**WORK INSTRUCTION:**
Word for word, reproduce each entry.

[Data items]
────────

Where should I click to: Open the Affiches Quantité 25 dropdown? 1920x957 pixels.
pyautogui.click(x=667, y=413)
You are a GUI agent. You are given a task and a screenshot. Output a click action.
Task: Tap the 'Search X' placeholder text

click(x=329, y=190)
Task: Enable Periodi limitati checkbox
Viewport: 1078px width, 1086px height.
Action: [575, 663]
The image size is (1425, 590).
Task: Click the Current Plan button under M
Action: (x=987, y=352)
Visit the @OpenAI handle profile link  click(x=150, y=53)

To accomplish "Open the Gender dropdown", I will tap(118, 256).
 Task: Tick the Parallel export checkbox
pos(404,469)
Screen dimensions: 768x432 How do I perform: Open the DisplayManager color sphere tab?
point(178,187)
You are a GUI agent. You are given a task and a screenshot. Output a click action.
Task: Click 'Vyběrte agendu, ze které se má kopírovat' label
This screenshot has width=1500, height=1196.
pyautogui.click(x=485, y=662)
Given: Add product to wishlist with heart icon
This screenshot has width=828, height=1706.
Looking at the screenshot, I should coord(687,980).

────────

**EXERCISE SOLUTION:**
Where should I click to: Open the Affiches Quantité 25 dropdown? 1920x957 pixels.
pyautogui.click(x=667, y=413)
You are a GUI agent. You are given a task and a screenshot. Output a click action.
Task: Tap the 'Search X' placeholder text

click(x=329, y=190)
Task: Enable Periodi limitati checkbox
Viewport: 1078px width, 1086px height.
Action: [575, 663]
The image size is (1425, 590).
Task: Click the Current Plan button under M
Action: (x=987, y=352)
Visit the @OpenAI handle profile link  click(x=150, y=53)

To accomplish "Open the Gender dropdown", I will tap(118, 256).
 Task: Tick the Parallel export checkbox
pos(404,469)
Screen dimensions: 768x432 How do I perform: Open the DisplayManager color sphere tab?
point(178,187)
You are a GUI agent. You are given a task and a screenshot. Output a click action.
Task: Click 'Vyběrte agendu, ze které se má kopírovat' label
This screenshot has width=1500, height=1196.
pyautogui.click(x=485, y=662)
Given: Add product to wishlist with heart icon
This screenshot has width=828, height=1706.
Looking at the screenshot, I should coord(687,980).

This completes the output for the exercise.